### [What the exercise asks]
When you spot the word "will" in a line of the data below, copy that line.
----
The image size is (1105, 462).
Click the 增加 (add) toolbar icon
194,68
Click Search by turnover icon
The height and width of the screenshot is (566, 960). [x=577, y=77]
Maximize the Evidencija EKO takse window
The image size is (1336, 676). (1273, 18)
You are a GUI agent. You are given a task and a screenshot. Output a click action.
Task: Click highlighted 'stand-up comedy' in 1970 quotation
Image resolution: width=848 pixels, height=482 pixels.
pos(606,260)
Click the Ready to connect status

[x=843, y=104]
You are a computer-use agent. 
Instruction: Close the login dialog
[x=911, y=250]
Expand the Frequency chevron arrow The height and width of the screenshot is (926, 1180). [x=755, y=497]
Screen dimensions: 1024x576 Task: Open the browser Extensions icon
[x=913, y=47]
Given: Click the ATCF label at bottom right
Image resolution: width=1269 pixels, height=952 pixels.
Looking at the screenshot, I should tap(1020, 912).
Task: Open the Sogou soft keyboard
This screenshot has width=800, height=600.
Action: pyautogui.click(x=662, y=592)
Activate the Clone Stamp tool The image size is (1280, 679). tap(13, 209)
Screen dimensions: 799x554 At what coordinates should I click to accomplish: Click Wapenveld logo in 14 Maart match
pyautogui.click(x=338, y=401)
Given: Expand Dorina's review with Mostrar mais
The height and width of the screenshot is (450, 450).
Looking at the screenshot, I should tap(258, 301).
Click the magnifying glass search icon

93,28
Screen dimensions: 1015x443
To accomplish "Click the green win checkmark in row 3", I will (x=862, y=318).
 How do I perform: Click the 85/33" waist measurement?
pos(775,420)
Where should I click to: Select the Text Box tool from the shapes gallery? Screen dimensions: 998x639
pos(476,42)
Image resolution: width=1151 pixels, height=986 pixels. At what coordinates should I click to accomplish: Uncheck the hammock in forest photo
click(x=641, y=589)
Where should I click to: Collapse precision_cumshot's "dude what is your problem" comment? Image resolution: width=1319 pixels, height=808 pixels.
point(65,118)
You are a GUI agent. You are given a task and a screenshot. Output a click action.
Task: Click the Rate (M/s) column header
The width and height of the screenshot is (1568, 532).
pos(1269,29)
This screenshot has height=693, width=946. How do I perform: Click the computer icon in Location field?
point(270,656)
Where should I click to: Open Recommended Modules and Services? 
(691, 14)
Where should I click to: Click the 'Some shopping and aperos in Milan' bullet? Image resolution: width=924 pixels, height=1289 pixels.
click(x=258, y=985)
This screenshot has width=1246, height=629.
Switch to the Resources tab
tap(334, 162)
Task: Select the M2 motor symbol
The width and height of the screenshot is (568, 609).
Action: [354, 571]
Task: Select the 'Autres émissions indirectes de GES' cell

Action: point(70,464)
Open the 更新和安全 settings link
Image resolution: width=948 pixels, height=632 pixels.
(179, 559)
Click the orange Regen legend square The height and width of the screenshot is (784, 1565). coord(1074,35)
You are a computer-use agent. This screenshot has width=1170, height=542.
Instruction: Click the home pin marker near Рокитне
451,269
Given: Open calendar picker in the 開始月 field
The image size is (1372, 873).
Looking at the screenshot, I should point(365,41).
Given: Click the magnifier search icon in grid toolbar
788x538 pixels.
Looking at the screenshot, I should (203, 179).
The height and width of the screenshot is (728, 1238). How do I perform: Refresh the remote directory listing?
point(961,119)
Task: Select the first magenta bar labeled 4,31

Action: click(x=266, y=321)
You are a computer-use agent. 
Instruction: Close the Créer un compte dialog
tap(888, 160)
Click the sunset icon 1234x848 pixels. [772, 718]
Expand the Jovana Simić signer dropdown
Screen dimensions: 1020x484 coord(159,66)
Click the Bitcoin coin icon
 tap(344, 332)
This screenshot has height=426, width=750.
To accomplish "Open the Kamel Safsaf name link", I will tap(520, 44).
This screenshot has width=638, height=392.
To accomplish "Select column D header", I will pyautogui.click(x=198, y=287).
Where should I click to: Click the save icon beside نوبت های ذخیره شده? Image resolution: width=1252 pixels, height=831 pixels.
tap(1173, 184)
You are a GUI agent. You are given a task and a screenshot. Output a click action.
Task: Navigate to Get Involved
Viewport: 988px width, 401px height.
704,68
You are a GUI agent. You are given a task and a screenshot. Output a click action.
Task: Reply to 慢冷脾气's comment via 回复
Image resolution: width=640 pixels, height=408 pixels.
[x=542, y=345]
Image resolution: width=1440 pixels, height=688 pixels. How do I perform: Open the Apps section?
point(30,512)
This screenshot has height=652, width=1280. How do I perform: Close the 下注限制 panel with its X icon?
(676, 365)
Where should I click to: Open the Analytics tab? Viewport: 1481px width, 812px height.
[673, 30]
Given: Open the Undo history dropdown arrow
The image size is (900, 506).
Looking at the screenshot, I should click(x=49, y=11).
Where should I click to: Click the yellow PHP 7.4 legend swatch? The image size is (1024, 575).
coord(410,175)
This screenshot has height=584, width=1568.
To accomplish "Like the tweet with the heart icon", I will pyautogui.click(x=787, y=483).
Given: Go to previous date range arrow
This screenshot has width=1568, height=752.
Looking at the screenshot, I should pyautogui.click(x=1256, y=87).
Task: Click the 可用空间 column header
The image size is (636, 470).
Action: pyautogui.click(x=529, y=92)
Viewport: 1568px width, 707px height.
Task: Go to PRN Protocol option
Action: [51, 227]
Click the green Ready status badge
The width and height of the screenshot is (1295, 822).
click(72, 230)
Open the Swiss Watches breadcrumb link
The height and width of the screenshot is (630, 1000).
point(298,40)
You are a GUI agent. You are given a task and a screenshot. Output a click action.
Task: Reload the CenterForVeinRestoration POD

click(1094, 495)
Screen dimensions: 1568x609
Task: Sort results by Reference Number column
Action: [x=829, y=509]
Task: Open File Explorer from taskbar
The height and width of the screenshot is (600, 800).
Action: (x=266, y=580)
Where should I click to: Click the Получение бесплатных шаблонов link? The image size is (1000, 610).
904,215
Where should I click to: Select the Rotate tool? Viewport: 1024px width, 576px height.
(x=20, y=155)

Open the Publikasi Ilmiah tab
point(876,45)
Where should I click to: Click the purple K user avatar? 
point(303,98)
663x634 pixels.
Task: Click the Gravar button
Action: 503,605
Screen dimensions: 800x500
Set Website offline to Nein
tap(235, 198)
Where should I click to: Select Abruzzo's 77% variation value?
----
### [Result for this task]
To accomplish "Click the green win checkmark in row 3", I will (x=862, y=318).
To accomplish "Open the Kamel Safsaf name link", I will tap(520, 44).
To accomplish "Select column D header", I will pyautogui.click(x=198, y=287).
To accomplish "Like the tweet with the heart icon", I will pyautogui.click(x=787, y=483).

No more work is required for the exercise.